When Luke Bryan launched his “Dirt Road Diaries Tour” FadeUp Design Group and tour Production Manager Pete Healey made sure the country singer was outfitted with an inventory of lighting, control and atmospheric gear supplied by Elite Multimedia Productions. Elite provided Clay Paky’s new A.LEDA Wash K10 and K5 LED moving heads, grandMA2 consoles and MDG theONE digital fog/haze atmospheric generators and MDG ICE FOG Q generators for the 20-city tour. A.C.T Lighting is the distributor in North America for all of the brands.
“These brands are all leaders in their fields,” said Tom Wilson, vice president of event productions at Elite. “We’ve been thrilled with Clay Paky Sharpys over the last year and have now supplied A.LEDAs. The equipment is fully engineered and ready to go when it comes out of the box. We haven’t had any failures. As a company owner that’s a huge thing to me. The MAs and MDGs are also rock solid.”
Justin Kitchenman of FadeUp Design Group, who acts as lighting designer for the tour, was challenged with fulfilling Bryan’s desire to put on a big show for his fans while maintaining an intimate interaction with the audience. “We figured the best way to accomplish this would be to give Luke plenty of performance space out among the audience,” said Kitchenman. “As for the lighting aspects, we wanted a big, powerful rock ‘n roll lighting rig.”
The tour is using 12 A.LEDA K10s and 36 A.LEDA K5 fixtures. “We chose them after seeing them at LDI 2012,” Kitchenman said.
Kitchenman doesn’t like the “gum-ball dish” look that shows many RGB LEDs at the source. “For the most part LEDs are faster, have nice beams, and are energy and heat efficient. All those things are a plus. But as soon as I look on a monitor and see the source I want to shut them off! They become almost a distraction. But A.LEDA fixtures don’t have that problem.”
Kitchenman also appreciates the ability to pixel map the cells of the fixture, which enable him to incorporate them into the show’s video content. He also said he likes the color correction channel. “It allows me to closely match my color temps with the rest of the lighting rig so my LEDs don’t look so LED-ish,” he said.
Selecting the grandMA2 was “a no-brainer for me,” Kitchenman said. “I have been using the grandMA for more than six years now, and this tour was the perfect opportunity to make the upgrade. It’s proving to be a powerful tool for us: We’re currently running three networks during our show – MA-Net, Art-net, and Kling-Net via the Arkaos media severs."

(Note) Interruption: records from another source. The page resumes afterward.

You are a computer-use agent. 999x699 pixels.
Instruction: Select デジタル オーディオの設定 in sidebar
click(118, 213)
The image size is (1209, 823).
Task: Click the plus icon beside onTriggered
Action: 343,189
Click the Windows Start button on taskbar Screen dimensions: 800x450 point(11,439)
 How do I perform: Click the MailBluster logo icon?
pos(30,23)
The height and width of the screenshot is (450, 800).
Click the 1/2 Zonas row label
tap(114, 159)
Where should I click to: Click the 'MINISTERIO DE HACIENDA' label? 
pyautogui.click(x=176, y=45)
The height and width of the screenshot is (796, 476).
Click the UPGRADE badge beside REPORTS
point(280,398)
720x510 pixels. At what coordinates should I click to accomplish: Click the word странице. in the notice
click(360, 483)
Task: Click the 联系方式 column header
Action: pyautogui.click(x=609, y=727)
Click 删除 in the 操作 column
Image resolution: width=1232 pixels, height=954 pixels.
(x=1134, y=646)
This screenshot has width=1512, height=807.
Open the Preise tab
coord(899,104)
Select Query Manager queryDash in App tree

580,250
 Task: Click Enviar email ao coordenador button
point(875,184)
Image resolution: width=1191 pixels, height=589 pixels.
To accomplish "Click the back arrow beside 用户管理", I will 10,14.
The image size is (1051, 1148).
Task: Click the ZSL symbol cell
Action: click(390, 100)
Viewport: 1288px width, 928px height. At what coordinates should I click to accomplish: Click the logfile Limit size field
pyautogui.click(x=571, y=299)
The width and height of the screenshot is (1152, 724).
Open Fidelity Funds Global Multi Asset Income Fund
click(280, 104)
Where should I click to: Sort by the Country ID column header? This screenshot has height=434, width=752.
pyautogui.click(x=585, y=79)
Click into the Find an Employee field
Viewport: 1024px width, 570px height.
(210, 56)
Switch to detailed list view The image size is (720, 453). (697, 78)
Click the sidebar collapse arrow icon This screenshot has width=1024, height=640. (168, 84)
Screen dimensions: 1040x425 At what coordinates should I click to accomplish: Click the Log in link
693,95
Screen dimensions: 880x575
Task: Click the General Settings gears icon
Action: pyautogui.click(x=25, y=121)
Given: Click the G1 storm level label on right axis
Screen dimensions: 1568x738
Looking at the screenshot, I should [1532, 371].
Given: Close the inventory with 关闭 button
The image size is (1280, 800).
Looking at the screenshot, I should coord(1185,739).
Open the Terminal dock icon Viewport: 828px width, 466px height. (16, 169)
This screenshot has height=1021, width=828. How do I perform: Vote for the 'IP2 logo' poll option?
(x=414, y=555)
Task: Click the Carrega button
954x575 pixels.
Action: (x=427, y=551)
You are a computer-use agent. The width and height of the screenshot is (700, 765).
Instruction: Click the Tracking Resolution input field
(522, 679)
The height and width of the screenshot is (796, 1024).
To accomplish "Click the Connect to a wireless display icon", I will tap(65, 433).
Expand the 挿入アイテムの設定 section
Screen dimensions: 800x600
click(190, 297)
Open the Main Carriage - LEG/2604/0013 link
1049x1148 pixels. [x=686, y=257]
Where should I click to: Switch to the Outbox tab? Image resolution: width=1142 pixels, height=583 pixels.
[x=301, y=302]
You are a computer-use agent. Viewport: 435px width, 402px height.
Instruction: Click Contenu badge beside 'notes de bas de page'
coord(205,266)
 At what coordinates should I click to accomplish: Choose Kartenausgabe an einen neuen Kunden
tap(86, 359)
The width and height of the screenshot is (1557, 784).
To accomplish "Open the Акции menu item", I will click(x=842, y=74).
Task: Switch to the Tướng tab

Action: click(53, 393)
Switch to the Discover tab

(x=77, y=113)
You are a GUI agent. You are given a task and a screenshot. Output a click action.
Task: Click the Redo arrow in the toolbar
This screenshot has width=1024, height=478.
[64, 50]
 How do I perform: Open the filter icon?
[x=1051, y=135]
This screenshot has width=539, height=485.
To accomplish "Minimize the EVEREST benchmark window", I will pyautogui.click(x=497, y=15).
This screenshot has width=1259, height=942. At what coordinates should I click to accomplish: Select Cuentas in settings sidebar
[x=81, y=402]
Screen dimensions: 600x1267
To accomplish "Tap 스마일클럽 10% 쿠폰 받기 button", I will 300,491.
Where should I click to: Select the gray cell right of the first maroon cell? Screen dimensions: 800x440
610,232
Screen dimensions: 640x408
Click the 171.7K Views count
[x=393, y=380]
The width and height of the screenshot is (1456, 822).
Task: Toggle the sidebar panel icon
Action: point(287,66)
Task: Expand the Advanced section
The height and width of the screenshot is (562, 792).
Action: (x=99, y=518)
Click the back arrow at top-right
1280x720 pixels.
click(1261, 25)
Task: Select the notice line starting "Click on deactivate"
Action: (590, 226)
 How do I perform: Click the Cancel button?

“Most of the functions, labels and even the button grouping remained the same. I love the large touchscreens, backlit keys and, in my opinion, the improved effects engine. I'm still really diving into the grandMA2 and feel like I'm learning something new about the console every day.”
Kitchenman gives kudos to the grandMA2’s CITP/MSEX thumbnail exchange, which allows him to upload thumbnail files from the media server and “keep media a bit more organized at my end.” He also finds that playback during shows “feels a little more natural” with an array of assignable buttons and faders conveniently placed for right and left hand operation. “All too often in the past I'd find myself doing cross- handed ‘button slaps,’” he said. “I'm looking forward to growing with this and future generations of the MA family.”
Kitchenman chose MDG theONE digital fog/haze atmospheric generators and MDG ICE FOG Q generators to showcase the beams from the lighting rig. “The large rig means very little if you can’t see the beams,” he said. “We selected MDG theONE for three reasons: output, output, output! The first time we turned it on in rehearsal we fogged the room so thick we couldn't see the video wall. That was an indication that atmosphere would not be an issue on this tour.”
He notes that, “by controlling [the units] from the console I can ramp the output up or down as needed during the show. And when we play outside I know I have a fighting chance to keep a steady flow of haze moving across the stage.” The MDG ICE FOG Q is on hand for its ability to produce maximum low-lying fog with zero residue, he adds.